• [REQUIRED TASK 1]: Name every function that the code snippet in the email on OpenCL reductions calls.
• [REQUIRED TASK 2]: Summarize the email on OpenCL reductions in two sentences.
• [REQUIRED TASK 3]: Continue the email on OpenCL reductions from the point where the text ends.

Hi,

in addition to what Philippe said, let me give you a short code snippet 
used as a prototype for a couple of reductions in ViennaCL. It certainly 
takes a little to get your head around it, but once you figured it out 
it's like a swiss army knife ;-)

The overall workflow is always the same: You decompose the full data 
into large chunks upon which all the workgroups operate (e.g. individual 
rows for a matrix-vector product). Within each work group you further 
decompose the work for each thread. Then you need to sum (alternatives: 
min/max/xor/etc.) all those values:

  // place thread results in __local array:
  shared_array[get_local_id(0)] = value_computed_by_respective_thread();

  // reduction loop:
  for (uint stride=get_local_size(0)/2; stride > 0; stride /= 2)
  {
    barrier(CLK_LOCAL_MEM_FENCE);
    if (get_local_id(0) < stride)
      shared_array[get_local_id(0)] += shared_array[get_local_id(0) + 
stride];
  }

  // process result in shared_array[0], e.g. write to global memory:
  if (get_local_id(0) == 0)
    do_something_with_result(shared_array[0]);

The barrier in the body of the for-loop is required to avoid data races. 
The last if-statement is merely for processing the results and may also 
involve all threads rather than just the first thread in the workgroup.

Hope this helps :-)

Best regards,
Karli


On 07/27/2015 07:07 PM, Charles Determan wrote:
> Philippe,
>
> I definitely understand and support such a solution for ViennaCL.  I
> don't mean to say it should be included, I was just curious what the
> current approach was.  However, I am interested in additional OpenCL
> development outside of the framework.  Do you have any recommendations
> in learning more about coding OpenCL reductions?  As I mentioned above,
> I have only found very basic reduction approaches so far, nothing for
> slightly more complex scenarios like the column and row sum examples.
>
> If this is transitioning too far from the mailing list focus I would
> certainly appreciate a reply off list.
>
> Thank you,
> Charles
>
> On Mon, Jul 27, 2015 at 11:46 AM, Philippe Tillet <[email protected]
> <mailto:[email protected]>> wrote:
>
>     Hi,
>
>     Such row-rise / column-wise reductions could be generate-able by the
>     OpenCL backend, but this won't work on the Host of CUDA backend.
>     Plus, this is not really maintained at the moment. I would recommend
>     Karl's solution, even though it won't be optimal when the vector
>     does not fit in the L2 cache of the OpenCL device (Maxwell for
>     example has 2MB of L2 cache), as the current algorithm for GEMV
>     accesses the entire vector get_num_groups(0) times.

• [GIVEN INFORMATION]:
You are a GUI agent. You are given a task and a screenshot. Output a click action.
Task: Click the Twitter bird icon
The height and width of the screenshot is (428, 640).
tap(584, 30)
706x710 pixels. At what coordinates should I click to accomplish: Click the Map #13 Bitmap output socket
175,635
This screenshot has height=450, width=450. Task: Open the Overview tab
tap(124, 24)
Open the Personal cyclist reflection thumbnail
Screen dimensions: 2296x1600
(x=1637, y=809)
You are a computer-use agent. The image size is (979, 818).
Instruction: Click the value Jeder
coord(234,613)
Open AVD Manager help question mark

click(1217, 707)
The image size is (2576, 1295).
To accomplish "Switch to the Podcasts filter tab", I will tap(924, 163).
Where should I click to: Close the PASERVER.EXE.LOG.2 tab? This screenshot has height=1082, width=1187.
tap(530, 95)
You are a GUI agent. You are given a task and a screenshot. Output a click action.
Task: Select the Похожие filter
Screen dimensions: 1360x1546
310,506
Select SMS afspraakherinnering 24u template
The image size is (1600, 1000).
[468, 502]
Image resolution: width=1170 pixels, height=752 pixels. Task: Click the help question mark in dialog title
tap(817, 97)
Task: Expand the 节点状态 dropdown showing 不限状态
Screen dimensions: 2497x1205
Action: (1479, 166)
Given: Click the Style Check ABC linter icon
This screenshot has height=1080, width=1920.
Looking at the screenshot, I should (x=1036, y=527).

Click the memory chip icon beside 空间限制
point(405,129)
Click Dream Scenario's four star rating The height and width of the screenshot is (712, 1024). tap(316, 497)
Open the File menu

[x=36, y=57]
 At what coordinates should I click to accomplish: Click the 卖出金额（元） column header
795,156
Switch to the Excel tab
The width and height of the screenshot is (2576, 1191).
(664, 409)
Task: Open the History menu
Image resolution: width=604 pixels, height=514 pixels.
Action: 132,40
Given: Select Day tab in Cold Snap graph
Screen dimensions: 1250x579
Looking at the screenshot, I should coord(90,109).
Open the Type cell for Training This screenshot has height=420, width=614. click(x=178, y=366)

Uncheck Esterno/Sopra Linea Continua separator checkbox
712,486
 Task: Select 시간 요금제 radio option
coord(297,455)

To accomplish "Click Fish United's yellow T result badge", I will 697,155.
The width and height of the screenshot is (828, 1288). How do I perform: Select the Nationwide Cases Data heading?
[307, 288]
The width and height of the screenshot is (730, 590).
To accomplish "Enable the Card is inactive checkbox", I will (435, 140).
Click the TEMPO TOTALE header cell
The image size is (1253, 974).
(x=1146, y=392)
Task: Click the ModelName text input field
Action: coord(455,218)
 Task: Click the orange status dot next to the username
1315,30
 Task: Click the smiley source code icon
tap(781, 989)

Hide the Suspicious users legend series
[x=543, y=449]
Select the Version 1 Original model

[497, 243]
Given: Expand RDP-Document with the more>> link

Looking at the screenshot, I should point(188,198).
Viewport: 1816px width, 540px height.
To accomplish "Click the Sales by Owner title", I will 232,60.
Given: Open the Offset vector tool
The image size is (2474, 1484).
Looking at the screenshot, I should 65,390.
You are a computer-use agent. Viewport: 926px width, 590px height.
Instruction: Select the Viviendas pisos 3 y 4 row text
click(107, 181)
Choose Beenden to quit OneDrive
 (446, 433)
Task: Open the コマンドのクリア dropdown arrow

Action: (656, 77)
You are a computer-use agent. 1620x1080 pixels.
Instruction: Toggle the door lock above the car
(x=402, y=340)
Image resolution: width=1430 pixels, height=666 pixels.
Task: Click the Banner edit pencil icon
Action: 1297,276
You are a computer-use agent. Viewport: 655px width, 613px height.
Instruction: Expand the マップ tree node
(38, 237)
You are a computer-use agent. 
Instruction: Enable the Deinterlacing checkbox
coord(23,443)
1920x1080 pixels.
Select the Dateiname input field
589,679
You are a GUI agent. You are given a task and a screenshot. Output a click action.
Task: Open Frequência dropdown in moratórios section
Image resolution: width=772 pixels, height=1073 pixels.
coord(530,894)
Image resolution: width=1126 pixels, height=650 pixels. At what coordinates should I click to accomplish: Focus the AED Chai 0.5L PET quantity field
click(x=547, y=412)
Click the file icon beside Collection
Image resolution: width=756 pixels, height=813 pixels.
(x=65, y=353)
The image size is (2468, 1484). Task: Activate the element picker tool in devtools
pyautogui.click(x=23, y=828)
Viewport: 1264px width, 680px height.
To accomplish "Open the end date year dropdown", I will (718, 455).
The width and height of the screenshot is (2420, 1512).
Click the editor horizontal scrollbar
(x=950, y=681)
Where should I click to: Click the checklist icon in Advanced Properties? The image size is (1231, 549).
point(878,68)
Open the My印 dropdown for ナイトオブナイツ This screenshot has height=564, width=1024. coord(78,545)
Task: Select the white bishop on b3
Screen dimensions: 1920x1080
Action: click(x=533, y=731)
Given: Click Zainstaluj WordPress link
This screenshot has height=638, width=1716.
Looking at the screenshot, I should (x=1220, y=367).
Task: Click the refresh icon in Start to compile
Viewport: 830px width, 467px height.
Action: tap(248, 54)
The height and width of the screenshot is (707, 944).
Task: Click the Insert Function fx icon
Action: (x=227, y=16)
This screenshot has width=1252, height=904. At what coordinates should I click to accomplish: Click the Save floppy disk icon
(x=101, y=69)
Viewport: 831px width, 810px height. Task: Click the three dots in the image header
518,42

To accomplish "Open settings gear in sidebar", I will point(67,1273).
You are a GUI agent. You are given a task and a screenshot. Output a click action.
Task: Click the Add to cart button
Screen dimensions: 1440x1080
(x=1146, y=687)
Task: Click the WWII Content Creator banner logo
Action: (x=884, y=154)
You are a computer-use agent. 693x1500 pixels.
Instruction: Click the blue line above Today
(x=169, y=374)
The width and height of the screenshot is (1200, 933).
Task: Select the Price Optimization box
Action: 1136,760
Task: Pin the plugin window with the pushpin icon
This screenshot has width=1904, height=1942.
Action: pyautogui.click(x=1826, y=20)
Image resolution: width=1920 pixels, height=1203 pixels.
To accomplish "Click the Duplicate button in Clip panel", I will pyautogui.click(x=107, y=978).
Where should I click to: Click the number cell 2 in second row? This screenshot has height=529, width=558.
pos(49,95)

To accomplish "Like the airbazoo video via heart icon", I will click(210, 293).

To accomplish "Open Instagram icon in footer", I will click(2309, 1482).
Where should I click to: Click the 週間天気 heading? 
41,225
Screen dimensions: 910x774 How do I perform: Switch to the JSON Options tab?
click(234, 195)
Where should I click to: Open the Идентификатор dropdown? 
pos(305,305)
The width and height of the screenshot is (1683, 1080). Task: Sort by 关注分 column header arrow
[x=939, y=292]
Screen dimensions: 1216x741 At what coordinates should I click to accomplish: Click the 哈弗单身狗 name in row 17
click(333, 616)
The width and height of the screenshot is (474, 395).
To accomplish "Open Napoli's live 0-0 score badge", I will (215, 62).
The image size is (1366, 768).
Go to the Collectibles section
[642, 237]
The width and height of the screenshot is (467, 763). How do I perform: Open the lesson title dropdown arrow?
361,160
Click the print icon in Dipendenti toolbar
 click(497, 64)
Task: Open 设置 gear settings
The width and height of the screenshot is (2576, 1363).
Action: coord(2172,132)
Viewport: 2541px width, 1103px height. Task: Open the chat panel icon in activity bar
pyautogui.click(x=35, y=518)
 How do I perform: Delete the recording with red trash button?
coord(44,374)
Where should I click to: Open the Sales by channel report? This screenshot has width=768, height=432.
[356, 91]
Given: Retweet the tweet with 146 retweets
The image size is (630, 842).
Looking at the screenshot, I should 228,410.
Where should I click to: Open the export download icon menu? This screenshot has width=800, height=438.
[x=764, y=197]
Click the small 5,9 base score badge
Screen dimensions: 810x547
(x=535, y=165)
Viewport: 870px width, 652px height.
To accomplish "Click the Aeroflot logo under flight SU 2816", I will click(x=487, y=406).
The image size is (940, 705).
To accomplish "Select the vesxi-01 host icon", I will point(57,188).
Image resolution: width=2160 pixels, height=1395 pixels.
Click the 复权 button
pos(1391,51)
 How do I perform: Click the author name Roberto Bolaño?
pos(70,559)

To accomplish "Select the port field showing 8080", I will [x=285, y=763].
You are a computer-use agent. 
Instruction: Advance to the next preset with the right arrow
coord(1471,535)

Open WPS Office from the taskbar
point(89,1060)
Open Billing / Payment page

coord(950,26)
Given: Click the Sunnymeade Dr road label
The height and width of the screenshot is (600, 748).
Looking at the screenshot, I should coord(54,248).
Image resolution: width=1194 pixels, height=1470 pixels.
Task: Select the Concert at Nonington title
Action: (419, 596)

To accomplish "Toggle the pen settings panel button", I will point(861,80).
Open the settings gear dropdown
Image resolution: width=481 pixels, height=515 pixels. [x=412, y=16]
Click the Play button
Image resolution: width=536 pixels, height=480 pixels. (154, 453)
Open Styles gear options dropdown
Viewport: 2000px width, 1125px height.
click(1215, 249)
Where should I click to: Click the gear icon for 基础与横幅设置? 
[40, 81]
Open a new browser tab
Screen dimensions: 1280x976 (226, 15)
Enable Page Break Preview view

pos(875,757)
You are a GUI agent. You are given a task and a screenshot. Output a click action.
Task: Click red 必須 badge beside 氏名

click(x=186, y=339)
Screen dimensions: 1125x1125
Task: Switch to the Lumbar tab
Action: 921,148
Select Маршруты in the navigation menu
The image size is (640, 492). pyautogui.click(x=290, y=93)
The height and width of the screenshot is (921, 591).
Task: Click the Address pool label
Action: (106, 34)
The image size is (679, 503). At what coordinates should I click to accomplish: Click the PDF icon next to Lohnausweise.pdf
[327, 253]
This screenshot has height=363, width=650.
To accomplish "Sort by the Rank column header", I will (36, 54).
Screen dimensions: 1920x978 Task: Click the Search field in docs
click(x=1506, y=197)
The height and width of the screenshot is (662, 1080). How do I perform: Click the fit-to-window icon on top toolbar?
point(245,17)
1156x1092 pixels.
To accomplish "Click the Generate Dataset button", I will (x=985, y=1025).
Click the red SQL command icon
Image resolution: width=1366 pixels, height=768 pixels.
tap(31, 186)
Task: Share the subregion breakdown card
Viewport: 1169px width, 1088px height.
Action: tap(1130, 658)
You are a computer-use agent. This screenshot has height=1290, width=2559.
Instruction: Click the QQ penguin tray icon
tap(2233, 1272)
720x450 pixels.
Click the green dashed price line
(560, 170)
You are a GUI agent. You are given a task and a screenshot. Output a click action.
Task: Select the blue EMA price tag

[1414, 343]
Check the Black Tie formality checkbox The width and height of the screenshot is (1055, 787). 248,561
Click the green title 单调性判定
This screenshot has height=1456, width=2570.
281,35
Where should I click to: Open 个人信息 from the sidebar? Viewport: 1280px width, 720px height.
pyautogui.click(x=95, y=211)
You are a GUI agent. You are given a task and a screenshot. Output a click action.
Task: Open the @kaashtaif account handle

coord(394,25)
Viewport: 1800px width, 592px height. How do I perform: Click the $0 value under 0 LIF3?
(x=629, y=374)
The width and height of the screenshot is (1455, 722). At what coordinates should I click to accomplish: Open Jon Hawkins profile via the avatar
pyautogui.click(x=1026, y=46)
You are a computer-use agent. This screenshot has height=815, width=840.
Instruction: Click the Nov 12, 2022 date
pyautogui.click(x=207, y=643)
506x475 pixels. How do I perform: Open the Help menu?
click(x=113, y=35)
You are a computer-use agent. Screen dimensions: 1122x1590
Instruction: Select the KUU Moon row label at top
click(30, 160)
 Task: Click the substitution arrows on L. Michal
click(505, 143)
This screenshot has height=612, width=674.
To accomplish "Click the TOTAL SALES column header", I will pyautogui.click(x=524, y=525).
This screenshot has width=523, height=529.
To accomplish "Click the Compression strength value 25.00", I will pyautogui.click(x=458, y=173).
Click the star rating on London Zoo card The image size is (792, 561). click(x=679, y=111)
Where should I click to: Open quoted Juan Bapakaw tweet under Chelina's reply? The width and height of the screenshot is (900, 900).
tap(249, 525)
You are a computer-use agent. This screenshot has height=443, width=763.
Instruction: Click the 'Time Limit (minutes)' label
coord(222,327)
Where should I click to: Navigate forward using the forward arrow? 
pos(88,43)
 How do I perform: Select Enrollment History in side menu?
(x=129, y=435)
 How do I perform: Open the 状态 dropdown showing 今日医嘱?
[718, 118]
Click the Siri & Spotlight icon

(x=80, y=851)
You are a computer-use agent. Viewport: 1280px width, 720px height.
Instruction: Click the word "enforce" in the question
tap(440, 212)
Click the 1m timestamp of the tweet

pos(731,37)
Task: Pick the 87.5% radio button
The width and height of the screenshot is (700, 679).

• [FINAL ANSWER 1]: get_local_id, value_computed_by_respective_thread, get_local_size, barrier, do_something_with_result

• [FINAL ANSWER 2]: Karli shares a prototype code snippet for reductions in ViennaCL, where the full data is split into large chunks for the workgroups and the work within each workgroup is split further among threads. The thread results go into a __local array and are summed in a loop that halves the stride on each pass, and a barrier in the loop body prevents data races.

• [FINAL ANSWER 3]:
>
>     Philippe
>
>     2015-07-27 9:40 GMT-07:00 Karl Rupp <[email protected]
>     <mailto:[email protected]>>:
>
>
>         > Excellent, thank you.  I thought that would be the way to go 
> initially
>         > but I hesitated because of concerns about having additional 
> temporary
>         > objects taking up memory when matrices begin to get larger but it
>         > certainly is simpler this way.
>
>         Just pushed:
>         
> https://github.com/viennacl/viennacl-dev/commit/4063c941235d46804cd448db7ddecf0c3238548f
>
>         Yeah, it's a bit of a trade-off: Sure, one could optimize the
>         summation
>         kernel, but this also implies more code to maintain. On the
>         other hand,
>         I'm not aware (which, of course, does not deny a possible
>         existence) of
>         a scenario where such summation routines are the performance
>         bottleneck.
>
>         > Glad to hear that 1.7.0 is nearly completed.  Does that mean we 
> should
>         > expect a formal release soon?
>
>         Yep. Expect the release on Wednesday.
>
>         Best regards,
>         Karli
>
>
>
>         > On Mon, Jul 27, 2015 at 9:57 AM, Karl Rupp <[email protected] 
> <mailto:[email protected]>
>         > <mailto:[email protected] <mailto:[email protected]>>> 
> wrote:
>         >
>         >     Hi Charles,
>         >
>         >       > I am working on writing some additional opencl kernels
>         >     (potentially to
>         >     > incorporate in to viennacl) which involve column-wise 
> reductions.  A
>         >     > simple case would simply be the sum of each column of a 
> matrix.
>         >     > However, I am having an extremely difficult time getting my 
> kernel
>         >     > correct (reductions are tricky to me).  That said, after 
> searching for
>         >     > some resources I came across an old post on sourceforge 
> referring to
>         >     > column-wise kernels
>          >      >
>         (http://sourceforge.net/p/viennacl/mailman/message/27542552/) with
>         >     > viennacl.  This leads me to my primary question.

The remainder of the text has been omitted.